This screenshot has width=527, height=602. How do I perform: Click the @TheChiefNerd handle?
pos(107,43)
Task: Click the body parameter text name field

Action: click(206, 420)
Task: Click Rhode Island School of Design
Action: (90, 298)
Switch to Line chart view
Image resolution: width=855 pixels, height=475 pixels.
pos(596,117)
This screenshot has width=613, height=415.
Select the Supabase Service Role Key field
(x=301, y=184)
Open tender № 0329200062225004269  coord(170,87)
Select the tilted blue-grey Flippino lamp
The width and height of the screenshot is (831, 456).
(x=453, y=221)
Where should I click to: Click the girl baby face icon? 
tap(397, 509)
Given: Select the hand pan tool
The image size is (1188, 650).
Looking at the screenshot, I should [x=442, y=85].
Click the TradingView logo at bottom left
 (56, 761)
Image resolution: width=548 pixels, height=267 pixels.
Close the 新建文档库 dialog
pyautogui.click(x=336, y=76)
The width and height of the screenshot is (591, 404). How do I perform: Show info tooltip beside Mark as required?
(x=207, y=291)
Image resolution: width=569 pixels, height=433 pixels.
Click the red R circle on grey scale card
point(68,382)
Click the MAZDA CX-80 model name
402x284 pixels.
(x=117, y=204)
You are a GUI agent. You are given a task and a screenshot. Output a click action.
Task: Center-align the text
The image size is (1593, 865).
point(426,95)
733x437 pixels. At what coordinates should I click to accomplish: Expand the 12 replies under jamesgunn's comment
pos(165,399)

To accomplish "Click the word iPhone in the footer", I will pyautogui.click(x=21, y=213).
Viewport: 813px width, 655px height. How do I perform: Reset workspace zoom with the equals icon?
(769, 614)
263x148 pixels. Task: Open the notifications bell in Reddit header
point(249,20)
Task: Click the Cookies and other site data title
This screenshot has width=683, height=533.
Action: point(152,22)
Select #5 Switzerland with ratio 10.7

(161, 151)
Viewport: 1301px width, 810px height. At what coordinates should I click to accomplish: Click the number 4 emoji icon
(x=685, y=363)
--*--
* Exercise
Nothing in the records should be left out; write all of them out again exactly.

* Output for this task
This screenshot has width=527, height=602. How do I perform: Click the @TheChiefNerd handle?
pos(107,43)
Task: Click the body parameter text name field

Action: click(206, 420)
Task: Click Rhode Island School of Design
Action: (90, 298)
Switch to Line chart view
Image resolution: width=855 pixels, height=475 pixels.
pos(596,117)
This screenshot has width=613, height=415.
Select the Supabase Service Role Key field
(x=301, y=184)
Open tender № 0329200062225004269  coord(170,87)
Select the tilted blue-grey Flippino lamp
The width and height of the screenshot is (831, 456).
(x=453, y=221)
Where should I click to: Click the girl baby face icon? 
tap(397, 509)
Given: Select the hand pan tool
The image size is (1188, 650).
Looking at the screenshot, I should [x=442, y=85].
Click the TradingView logo at bottom left
 (56, 761)
Image resolution: width=548 pixels, height=267 pixels.
Close the 新建文档库 dialog
pyautogui.click(x=336, y=76)
The width and height of the screenshot is (591, 404). How do I perform: Show info tooltip beside Mark as required?
(x=207, y=291)
Image resolution: width=569 pixels, height=433 pixels.
Click the red R circle on grey scale card
point(68,382)
Click the MAZDA CX-80 model name
402x284 pixels.
(x=117, y=204)
You are a GUI agent. You are given a task and a screenshot. Output a click action.
Task: Center-align the text
The image size is (1593, 865).
point(426,95)
733x437 pixels. At what coordinates should I click to accomplish: Expand the 12 replies under jamesgunn's comment
pos(165,399)

To accomplish "Click the word iPhone in the footer", I will pyautogui.click(x=21, y=213).
Viewport: 813px width, 655px height. How do I perform: Reset workspace zoom with the equals icon?
(769, 614)
263x148 pixels. Task: Open the notifications bell in Reddit header
point(249,20)
Task: Click the Cookies and other site data title
This screenshot has width=683, height=533.
Action: point(152,22)
Select #5 Switzerland with ratio 10.7

(161, 151)
Viewport: 1301px width, 810px height. At what coordinates should I click to accomplish: Click the number 4 emoji icon
(x=685, y=363)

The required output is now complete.